──────── Dataset ────────

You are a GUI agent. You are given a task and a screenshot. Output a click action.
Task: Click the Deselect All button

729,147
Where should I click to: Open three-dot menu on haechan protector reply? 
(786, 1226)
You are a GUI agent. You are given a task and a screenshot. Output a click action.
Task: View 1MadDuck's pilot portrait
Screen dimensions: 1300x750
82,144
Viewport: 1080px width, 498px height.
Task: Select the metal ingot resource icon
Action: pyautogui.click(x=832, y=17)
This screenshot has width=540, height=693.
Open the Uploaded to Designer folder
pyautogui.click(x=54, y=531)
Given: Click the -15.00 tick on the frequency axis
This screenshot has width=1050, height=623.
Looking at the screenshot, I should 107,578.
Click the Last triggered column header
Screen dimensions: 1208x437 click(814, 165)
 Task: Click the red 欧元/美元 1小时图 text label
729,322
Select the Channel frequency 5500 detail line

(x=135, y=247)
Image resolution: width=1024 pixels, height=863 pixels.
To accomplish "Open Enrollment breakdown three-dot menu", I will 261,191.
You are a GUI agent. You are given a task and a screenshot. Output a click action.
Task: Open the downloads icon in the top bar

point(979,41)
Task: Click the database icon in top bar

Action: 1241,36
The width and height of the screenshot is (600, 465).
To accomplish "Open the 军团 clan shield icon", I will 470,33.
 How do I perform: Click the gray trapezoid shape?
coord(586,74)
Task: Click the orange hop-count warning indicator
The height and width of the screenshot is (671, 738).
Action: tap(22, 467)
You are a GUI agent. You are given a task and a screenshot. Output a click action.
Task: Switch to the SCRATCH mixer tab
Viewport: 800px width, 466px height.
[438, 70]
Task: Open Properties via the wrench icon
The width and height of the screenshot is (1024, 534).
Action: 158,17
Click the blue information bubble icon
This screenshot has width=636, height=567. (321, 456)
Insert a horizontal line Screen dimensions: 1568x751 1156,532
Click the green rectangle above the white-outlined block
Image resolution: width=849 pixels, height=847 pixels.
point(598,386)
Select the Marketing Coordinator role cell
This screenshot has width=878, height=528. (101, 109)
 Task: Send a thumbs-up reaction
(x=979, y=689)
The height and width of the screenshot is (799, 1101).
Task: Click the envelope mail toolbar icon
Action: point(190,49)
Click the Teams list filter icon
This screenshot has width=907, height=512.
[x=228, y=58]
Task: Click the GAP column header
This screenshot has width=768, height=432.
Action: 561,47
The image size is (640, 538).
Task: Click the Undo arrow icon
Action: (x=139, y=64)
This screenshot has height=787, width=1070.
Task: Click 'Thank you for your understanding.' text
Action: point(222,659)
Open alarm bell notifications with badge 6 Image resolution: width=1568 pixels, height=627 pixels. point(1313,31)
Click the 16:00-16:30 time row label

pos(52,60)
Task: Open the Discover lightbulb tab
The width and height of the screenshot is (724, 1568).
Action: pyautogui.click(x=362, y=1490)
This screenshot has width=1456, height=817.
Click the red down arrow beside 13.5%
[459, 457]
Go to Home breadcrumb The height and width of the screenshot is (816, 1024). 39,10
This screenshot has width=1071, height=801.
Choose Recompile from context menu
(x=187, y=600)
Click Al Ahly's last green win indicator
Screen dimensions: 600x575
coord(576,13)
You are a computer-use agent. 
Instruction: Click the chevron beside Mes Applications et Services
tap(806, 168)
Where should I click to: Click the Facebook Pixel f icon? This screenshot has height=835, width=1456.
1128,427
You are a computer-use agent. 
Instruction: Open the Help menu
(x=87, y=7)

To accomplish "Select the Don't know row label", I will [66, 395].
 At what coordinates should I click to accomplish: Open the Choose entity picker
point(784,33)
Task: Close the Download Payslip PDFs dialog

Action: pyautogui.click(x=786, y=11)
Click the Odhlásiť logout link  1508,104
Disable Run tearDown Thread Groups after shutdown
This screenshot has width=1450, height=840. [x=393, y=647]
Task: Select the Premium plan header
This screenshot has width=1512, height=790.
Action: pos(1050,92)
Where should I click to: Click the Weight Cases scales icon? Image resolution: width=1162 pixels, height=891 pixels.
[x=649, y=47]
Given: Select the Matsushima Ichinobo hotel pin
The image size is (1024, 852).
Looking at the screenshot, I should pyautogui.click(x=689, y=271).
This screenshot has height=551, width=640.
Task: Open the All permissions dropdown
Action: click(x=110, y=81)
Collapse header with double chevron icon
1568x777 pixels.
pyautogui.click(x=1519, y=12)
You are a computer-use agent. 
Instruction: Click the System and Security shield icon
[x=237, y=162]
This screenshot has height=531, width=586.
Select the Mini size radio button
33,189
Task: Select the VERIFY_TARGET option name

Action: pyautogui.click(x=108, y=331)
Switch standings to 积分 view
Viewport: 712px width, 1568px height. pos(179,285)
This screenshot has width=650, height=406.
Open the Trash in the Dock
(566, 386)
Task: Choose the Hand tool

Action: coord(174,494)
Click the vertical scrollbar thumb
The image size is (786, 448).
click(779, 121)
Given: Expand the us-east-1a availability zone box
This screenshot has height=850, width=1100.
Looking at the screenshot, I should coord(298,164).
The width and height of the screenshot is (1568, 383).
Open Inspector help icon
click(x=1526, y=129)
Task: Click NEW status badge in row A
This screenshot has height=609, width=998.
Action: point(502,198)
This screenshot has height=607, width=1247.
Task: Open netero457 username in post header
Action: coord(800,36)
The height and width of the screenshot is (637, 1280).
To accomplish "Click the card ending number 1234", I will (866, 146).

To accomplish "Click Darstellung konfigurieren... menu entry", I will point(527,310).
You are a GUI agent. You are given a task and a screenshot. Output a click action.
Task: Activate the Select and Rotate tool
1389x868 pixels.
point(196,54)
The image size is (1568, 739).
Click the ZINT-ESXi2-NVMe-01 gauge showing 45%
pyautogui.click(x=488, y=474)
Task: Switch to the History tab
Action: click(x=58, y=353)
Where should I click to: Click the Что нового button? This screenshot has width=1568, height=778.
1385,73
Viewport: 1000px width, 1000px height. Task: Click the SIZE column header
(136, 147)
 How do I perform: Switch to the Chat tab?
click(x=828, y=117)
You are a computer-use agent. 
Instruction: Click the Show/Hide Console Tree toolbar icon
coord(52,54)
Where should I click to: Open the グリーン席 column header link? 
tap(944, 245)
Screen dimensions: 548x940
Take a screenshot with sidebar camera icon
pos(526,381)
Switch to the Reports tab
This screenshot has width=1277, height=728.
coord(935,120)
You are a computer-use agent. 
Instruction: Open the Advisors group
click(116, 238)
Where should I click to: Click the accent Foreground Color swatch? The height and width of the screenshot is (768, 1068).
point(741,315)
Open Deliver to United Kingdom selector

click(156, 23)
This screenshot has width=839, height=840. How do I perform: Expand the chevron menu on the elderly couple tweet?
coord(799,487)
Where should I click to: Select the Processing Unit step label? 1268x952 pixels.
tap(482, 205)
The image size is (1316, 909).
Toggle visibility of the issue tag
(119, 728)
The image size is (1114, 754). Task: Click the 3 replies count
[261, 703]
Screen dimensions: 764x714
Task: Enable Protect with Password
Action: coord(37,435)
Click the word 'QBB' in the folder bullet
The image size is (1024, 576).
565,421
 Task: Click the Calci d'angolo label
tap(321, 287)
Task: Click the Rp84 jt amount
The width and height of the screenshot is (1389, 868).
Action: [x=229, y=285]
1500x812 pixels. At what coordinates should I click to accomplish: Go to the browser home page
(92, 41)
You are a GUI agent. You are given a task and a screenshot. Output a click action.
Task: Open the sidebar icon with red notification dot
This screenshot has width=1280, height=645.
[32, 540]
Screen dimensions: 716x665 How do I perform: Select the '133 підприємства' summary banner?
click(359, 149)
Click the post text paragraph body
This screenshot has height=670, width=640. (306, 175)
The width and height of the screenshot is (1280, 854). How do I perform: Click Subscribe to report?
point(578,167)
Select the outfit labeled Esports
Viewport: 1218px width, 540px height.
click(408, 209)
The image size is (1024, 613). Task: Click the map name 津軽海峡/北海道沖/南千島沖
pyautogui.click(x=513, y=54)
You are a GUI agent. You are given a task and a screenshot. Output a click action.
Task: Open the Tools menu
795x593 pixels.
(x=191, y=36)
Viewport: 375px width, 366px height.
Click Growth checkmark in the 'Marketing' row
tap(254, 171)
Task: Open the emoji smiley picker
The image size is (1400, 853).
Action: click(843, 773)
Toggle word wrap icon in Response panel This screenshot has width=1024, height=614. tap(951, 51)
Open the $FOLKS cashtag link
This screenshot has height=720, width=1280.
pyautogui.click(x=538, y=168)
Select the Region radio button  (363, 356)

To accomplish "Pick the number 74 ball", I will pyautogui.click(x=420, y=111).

────────

Repeat exactly the lines of the listing from its first line through the line that holds "Task: View 1MadDuck's pilot portrait". Nothing else should appear.

** Solution **
You are a GUI agent. You are given a task and a screenshot. Output a click action.
Task: Click the Deselect All button

729,147
Where should I click to: Open three-dot menu on haechan protector reply? 
(786, 1226)
You are a GUI agent. You are given a task and a screenshot. Output a click action.
Task: View 1MadDuck's pilot portrait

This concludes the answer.